* Task prompt *
Pictures aside, copy exactly each line from the one that holds "Open Berkshire Hathaway Inc Class B link" through the last line of the records below.

BEGIN Source material

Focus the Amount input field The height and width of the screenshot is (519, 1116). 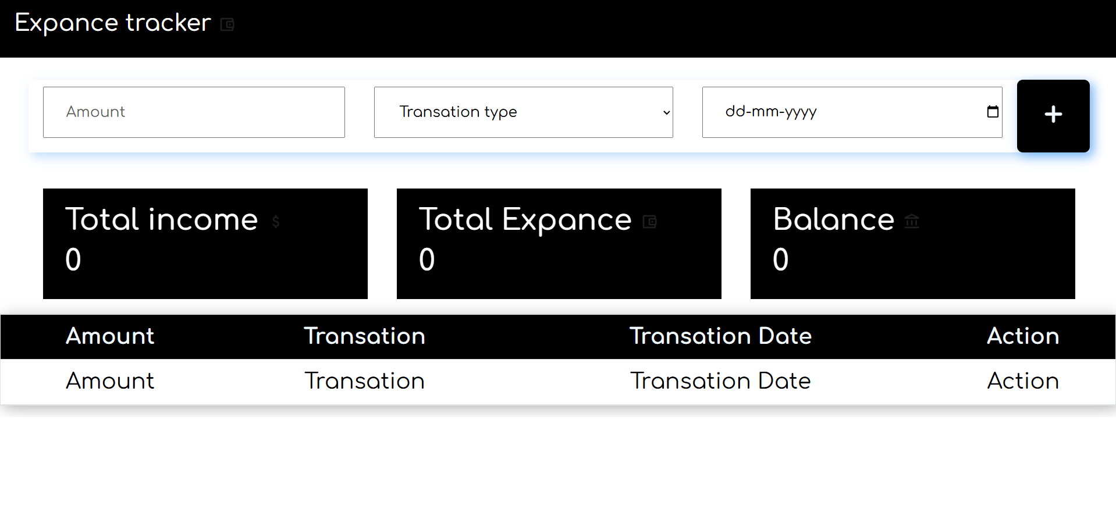point(194,112)
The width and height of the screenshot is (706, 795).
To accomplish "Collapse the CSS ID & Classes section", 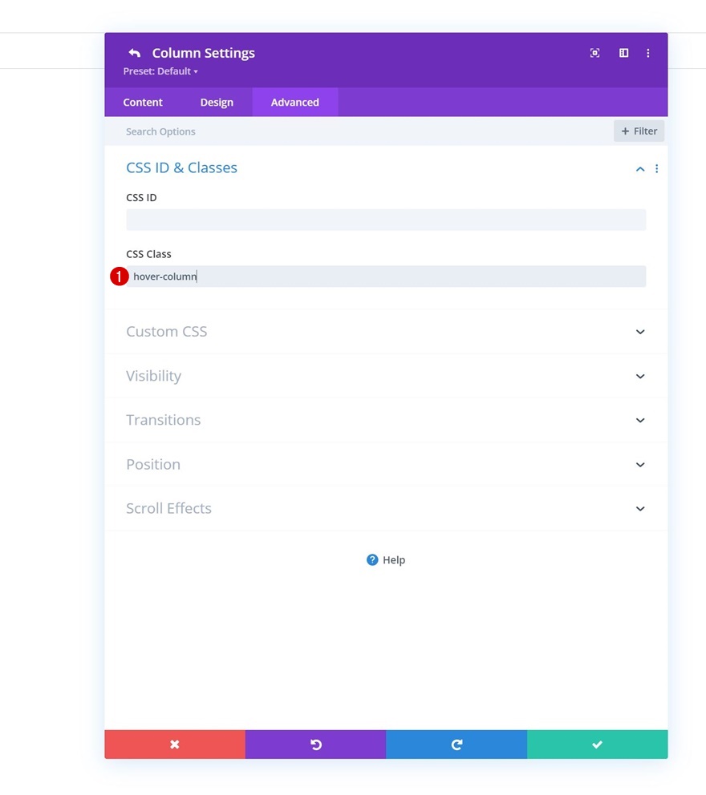I will coord(640,168).
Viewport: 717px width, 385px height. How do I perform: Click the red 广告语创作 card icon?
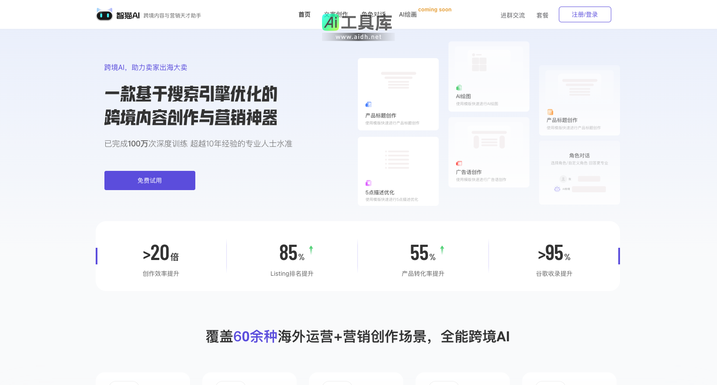[x=459, y=163]
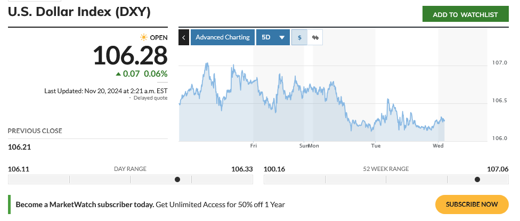Viewport: 520px width, 221px height.
Task: Switch chart to percent change view
Action: [x=315, y=37]
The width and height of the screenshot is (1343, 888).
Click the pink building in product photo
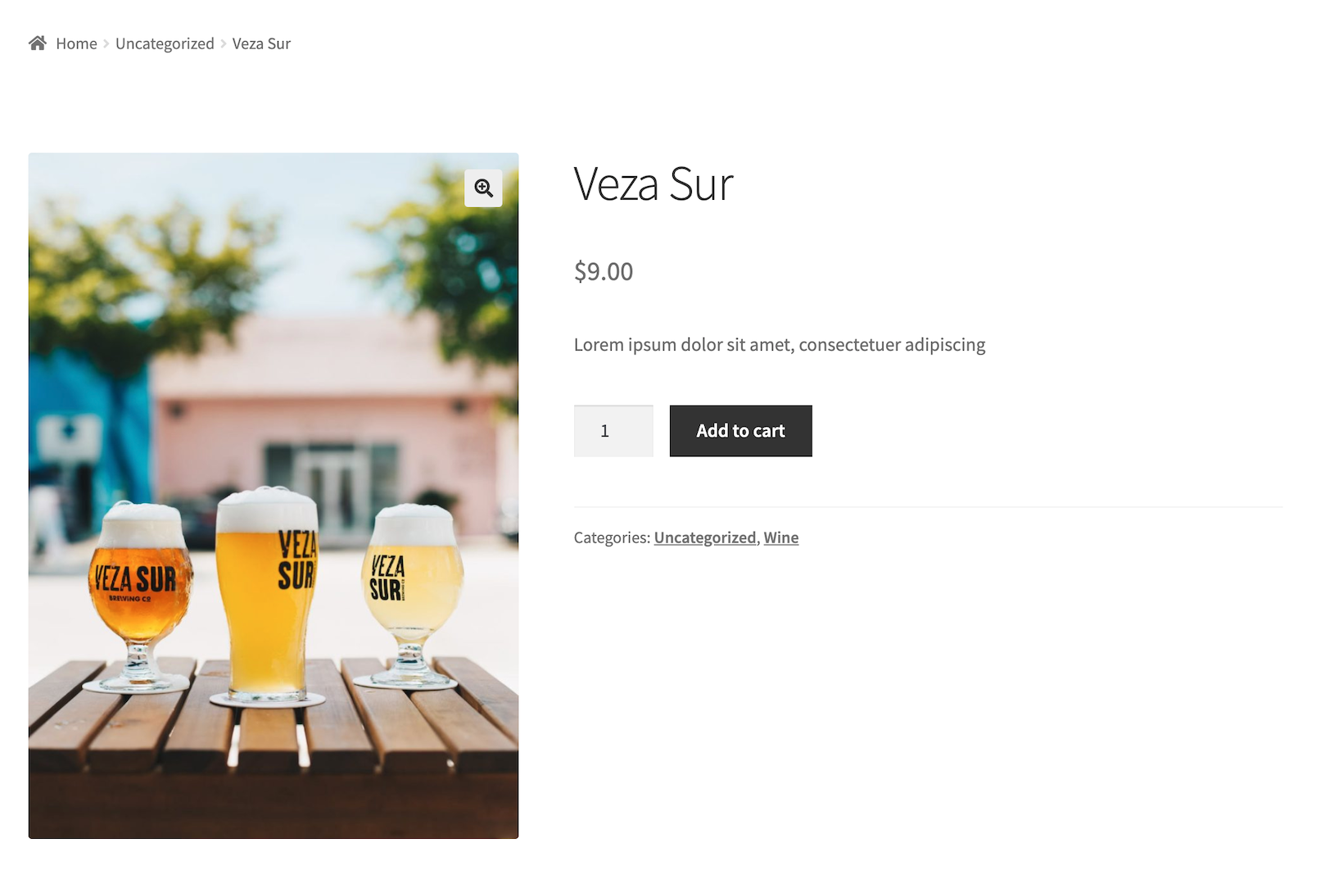click(x=328, y=410)
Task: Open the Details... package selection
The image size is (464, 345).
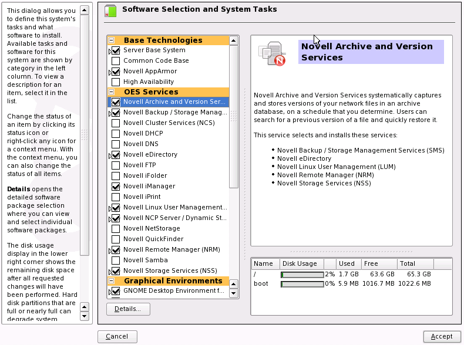Action: point(128,309)
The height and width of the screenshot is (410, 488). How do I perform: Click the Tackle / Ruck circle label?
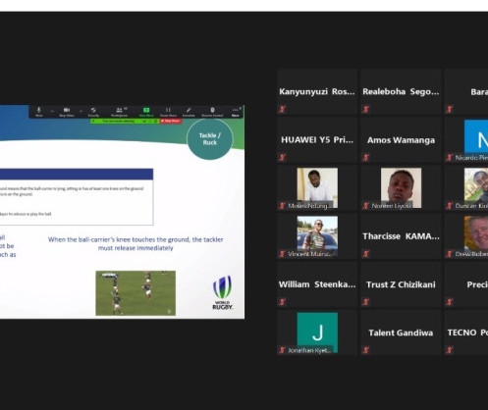(210, 139)
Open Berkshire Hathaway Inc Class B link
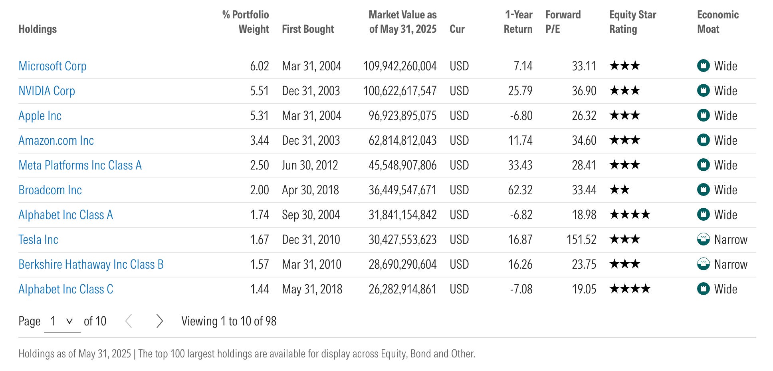The image size is (773, 371). point(91,264)

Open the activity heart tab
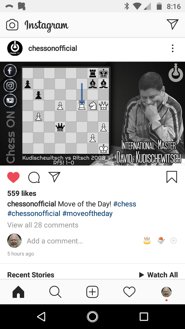coord(129,292)
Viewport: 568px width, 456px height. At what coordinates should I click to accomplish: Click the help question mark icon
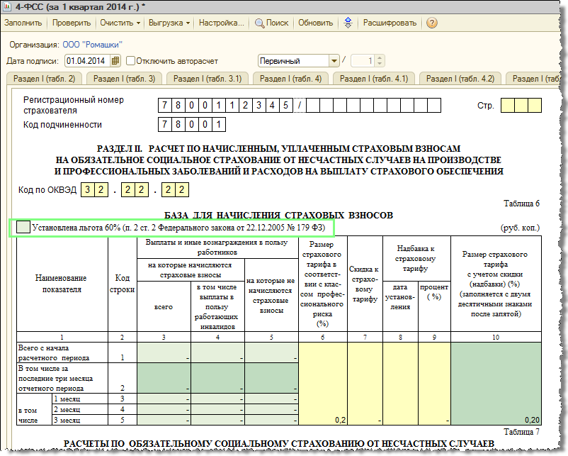[431, 23]
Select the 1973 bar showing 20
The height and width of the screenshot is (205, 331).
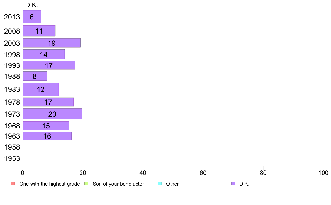[x=52, y=114]
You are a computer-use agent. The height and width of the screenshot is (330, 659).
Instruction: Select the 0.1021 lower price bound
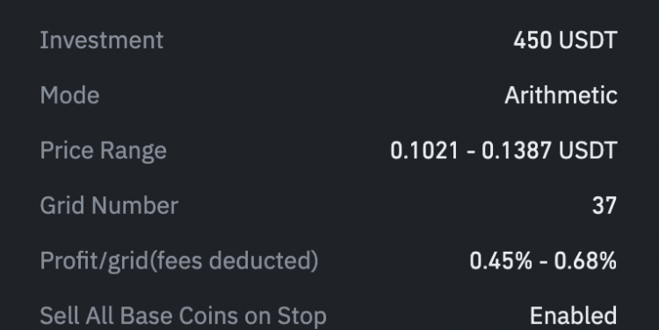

END Source material

* Task solution *
Open Berkshire Hathaway Inc Class B link
The image size is (773, 371). point(91,264)

Open the activity heart tab
coord(129,292)
Viewport: 568px width, 456px height. At what coordinates should I click to accomplish: Click the help question mark icon
[431, 23]
Select the 1973 bar showing 20
The height and width of the screenshot is (205, 331).
[x=52, y=114]
You are a computer-use agent. The height and width of the screenshot is (330, 659).
Instruction: Select the 0.1021 lower price bound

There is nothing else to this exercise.